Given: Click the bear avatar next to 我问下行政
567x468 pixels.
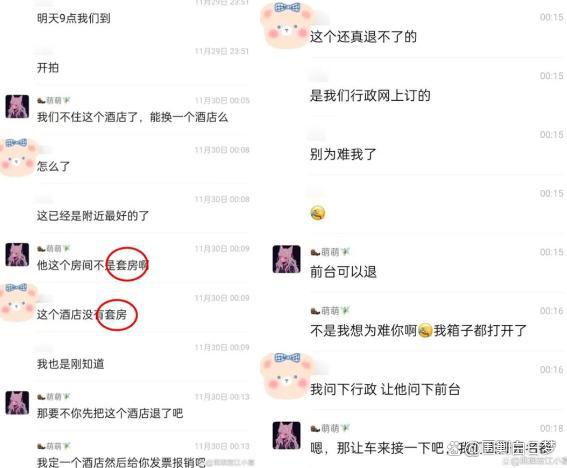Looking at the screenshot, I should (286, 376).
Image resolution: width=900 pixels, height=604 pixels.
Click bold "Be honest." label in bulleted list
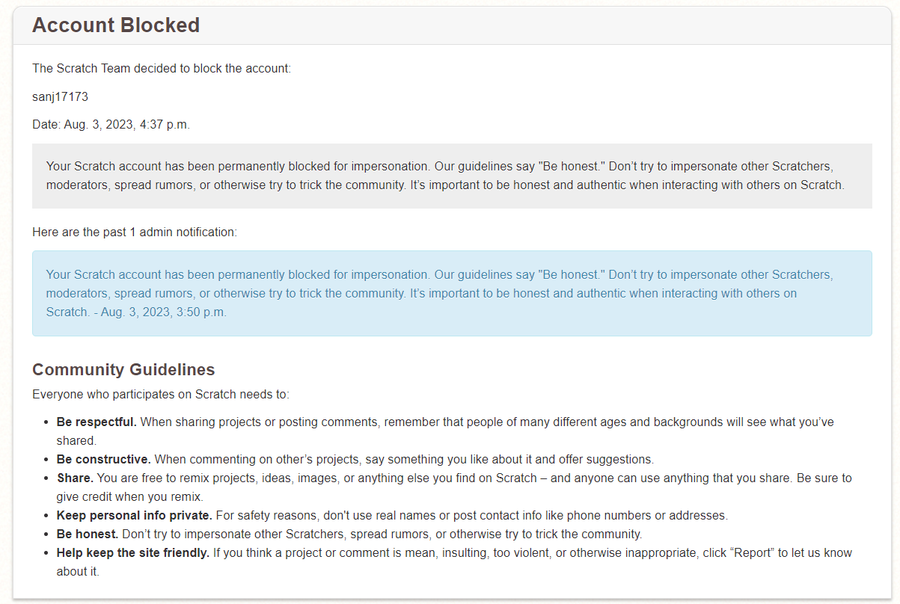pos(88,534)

--

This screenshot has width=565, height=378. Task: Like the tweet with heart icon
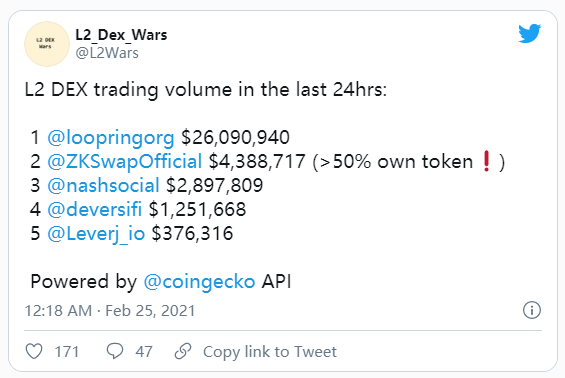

Your goal:
Find the word "width" in the entries. Copy each line that holds it.

Exercise result:
Image resolution: width=900 pixels, height=604 pixels.
This screenshot has width=565, height=378. Task: Like the tweet with heart icon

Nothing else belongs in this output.